One of the biggest problems with Twitter is that its lack of community management and tools for users to defend themselves against abuse has turned it into a wretched hive of scum and villainy, which Mastodon tries to solve as well. The big innovation here is that your user account belongs to a specific Mastodon “instance” (a unique copy of the Mastodon software, running on a server somewhere), and while all Mastodon instances are capable of interoperating with each other, there’s no requirement that they actually do so. Instances that generate lots of abusive users, in other words, can effectively be cut out of the network by having other instances simply refuse to connect to them. (Which in turn means that you could imagine lots of little clusters of instances, all full of like-minded people flocking together to talk about whatever weird thing they have in common without bothering the rest of the world.)

Mastodon is built around an open protocol called OStatus, and this provides another reason to be optimistic about its future — that future is bigger than Mastodon itself. Anyone who wants to can write their own social software, and as long as that software speaks OStatus its users will be able to talk to Mastodon users without any problems. (There’s actually another OStatus implementation that predates Mastodon, GNU Social, and its users are happily chatting with Mastodon users right now.) Developers can compete with Mastodon for users by making OStatus-compatible software with an even better user experience, which in turn will put pressure on Mastodon itself to continually improve.

… and it doesn’t just work, it is fun

And then there’s the biggest advantage I’ve found, which is that participating in the Mastodon network is just fun. I have had so many great conversations on Mastodon over the last few weeks, all with people I’d never met before I met them through the network. Part of this is just that the Mastodon audience is very much early adopters at the moment, of course, and early adopters tend to be interesting people.
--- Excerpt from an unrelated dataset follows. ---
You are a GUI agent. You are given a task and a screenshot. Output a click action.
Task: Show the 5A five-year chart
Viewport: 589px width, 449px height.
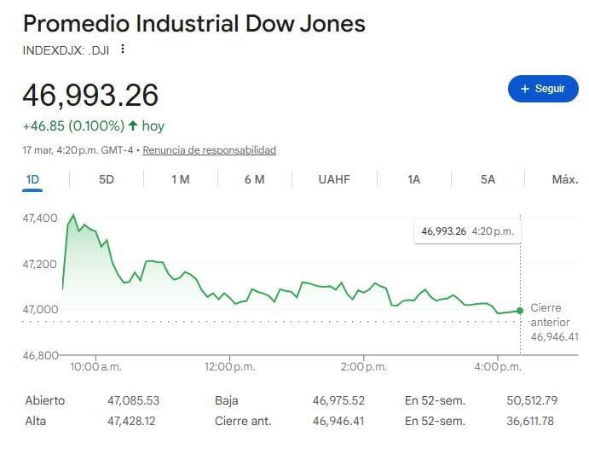488,179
But it’s also due to the nature of the network itself; a decentralized, open-source social network attracts people who care about things like decentralization and open source, so the network is full of people working on cool little projects infused with the same grassroots, bottom-up spirit. The result is an online community that feels more like, well, a community than anything I’ve experienced in a long time.

(It also means that it attracts an international audience, so conversations on Mastodon tend to have a less provincial feel than conversations on other networks. I’ve had conversations that have led me to dust off my childhood French and German, for instance, and a little clicking around will bring you to thriving sub-communities chatting away happily in Spanish and Japanese and Russian as well.)

None of which is to say that Mastodon (or OStatus more broadly) are guaranteed to succeed. I can see more than few roadblocks in their way. Decentralization means that new users who want to join the network start by choosing an instance to sign up with, for instance, which can be confusing. There isn’t great information available yet on what makes certain instances better than others, or more appropriate for people with particular interests than others, which can lead to users having to bounce around between one instance after another until they find one they feel comfortable with. (I was fortunate enough to find a great instance on just my second try, but that was sheer luck.) And running an instance isn’t free, so as the network’s popularity grows it’s going to have to find ways for instance operators to get compensated for their time and expenses.

But none of that takes away from the Big Story about Mastodon, which is that this is the first attempt at a decentralized social network that actually feels like it’s got staying power. New instances keep popping up, existing ones keep adding new users, the developers keep adding new features. There have been lots of similar systems that also got a big burst of interest when they launched, but after that big burst they generally faded pretty quickly. This one is not fading, at least not yet. It’s growing, growing like a weed. And that by itself means it’s something unusual — something worth paying attention to.